> [TASK TO CARRY OUT]
When you reach the line containing "Task: Select Trevor Mastro wrestler link" in the records below, set it down exactly, together with every later line through the end, but not the pictures.

> [RECORDS SHOWN]
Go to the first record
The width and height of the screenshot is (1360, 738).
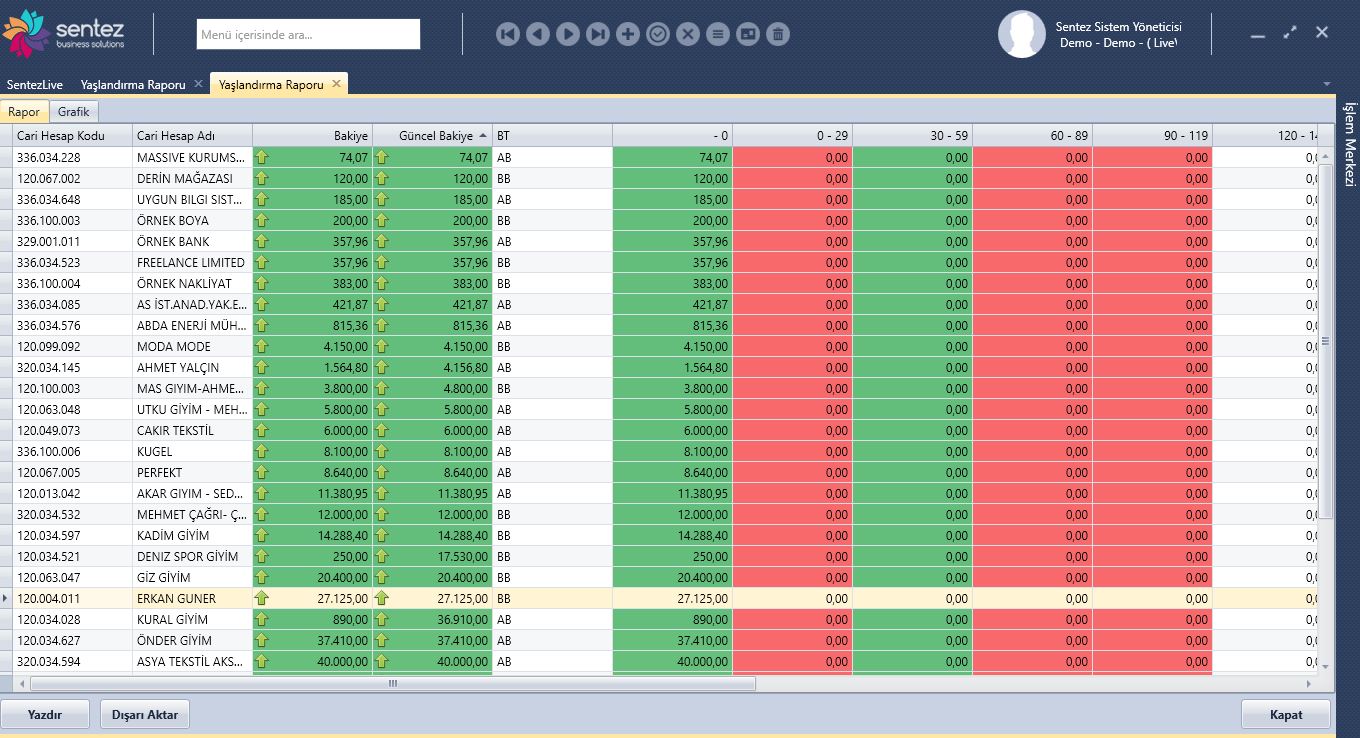click(x=508, y=35)
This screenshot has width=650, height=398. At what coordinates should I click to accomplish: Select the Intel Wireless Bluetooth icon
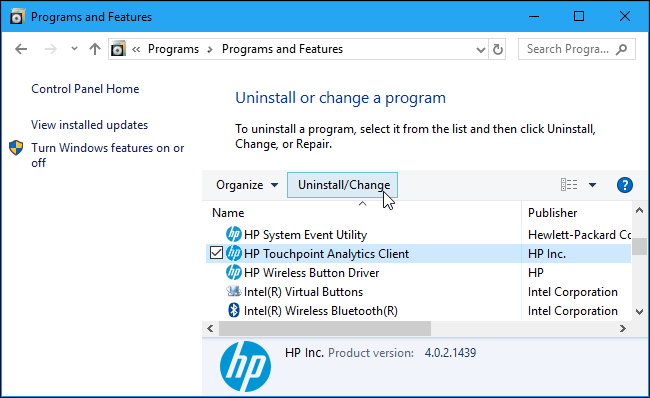234,310
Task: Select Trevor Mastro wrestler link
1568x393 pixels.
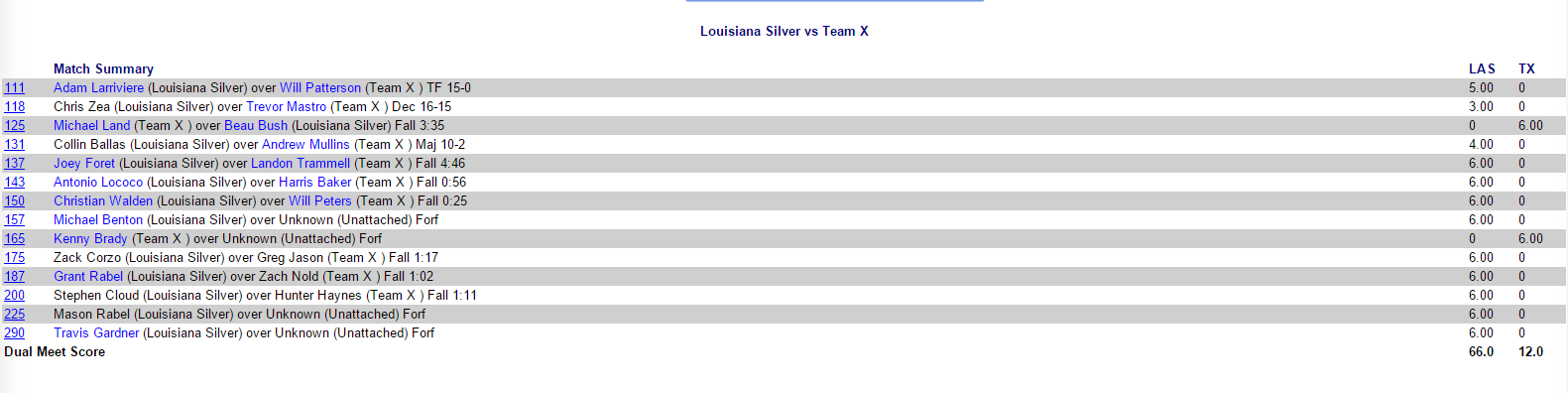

> [EXPECTED ANSWER]
Task: Select Trevor Mastro wrestler link
1568x393 pixels.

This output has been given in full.